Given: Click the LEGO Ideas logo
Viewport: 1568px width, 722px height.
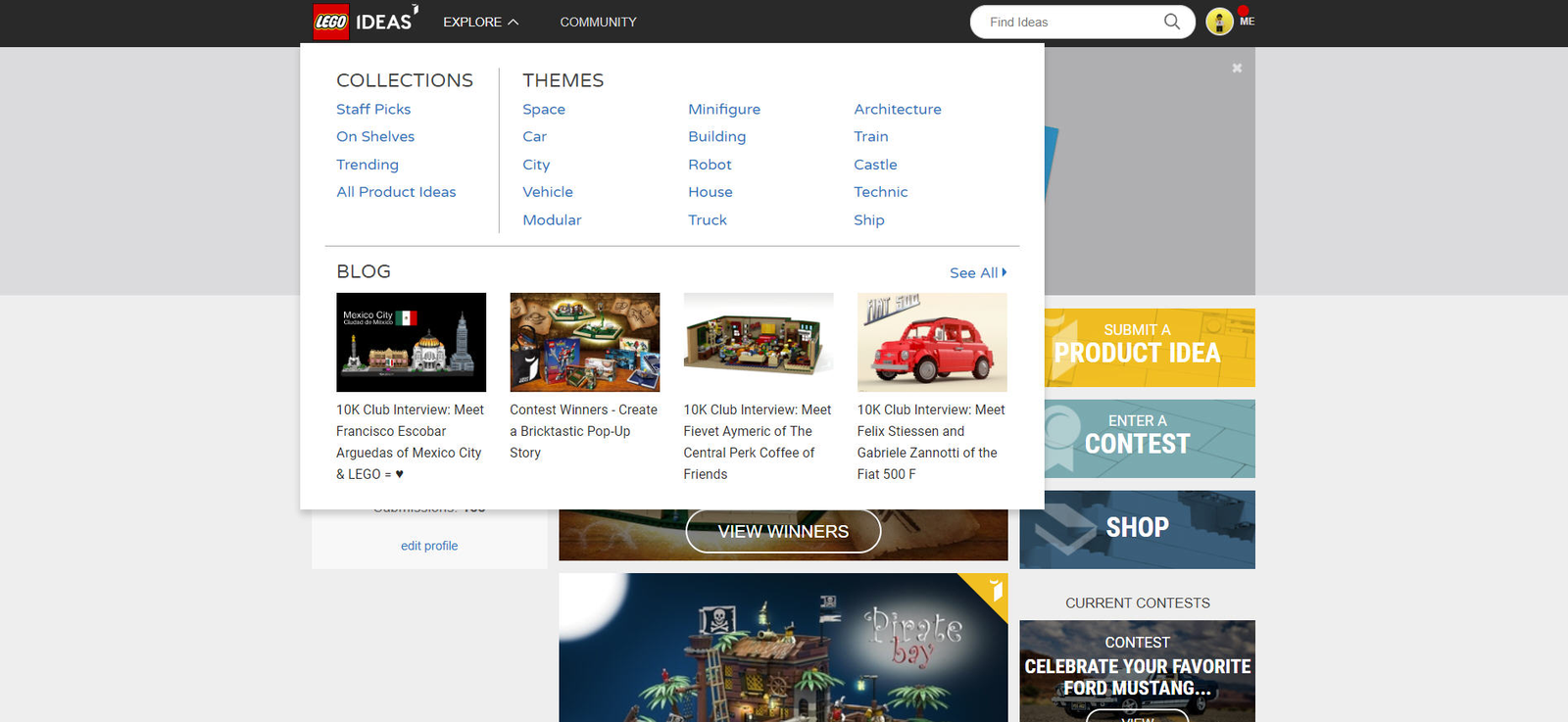Looking at the screenshot, I should (364, 22).
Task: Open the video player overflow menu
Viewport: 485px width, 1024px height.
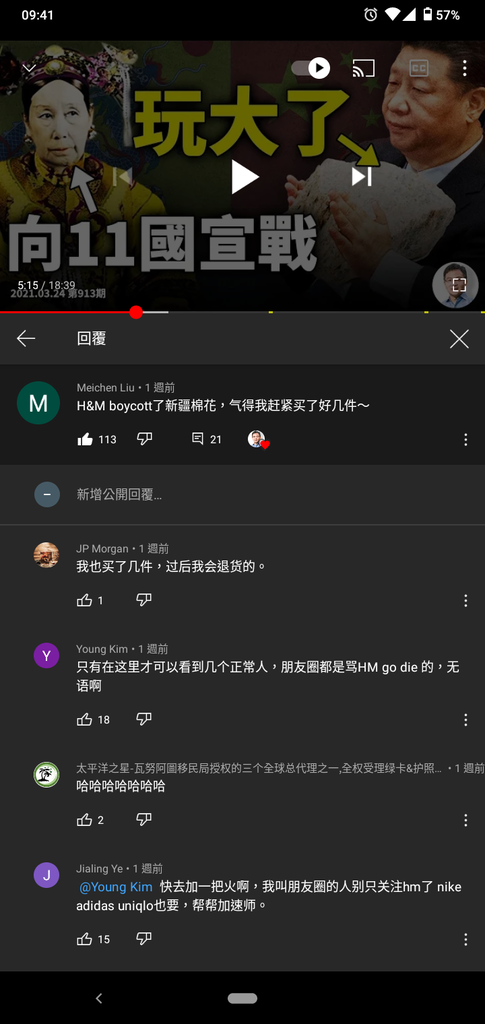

--

=== What you have to do ===
Without the pictures, write out the whole listing exactly as it appears.

=== Reply to the exercise ===
Given: Click the LEGO Ideas logo
Viewport: 1568px width, 722px height.
Looking at the screenshot, I should (364, 22).
Task: Open the video player overflow menu
Viewport: 485px width, 1024px height.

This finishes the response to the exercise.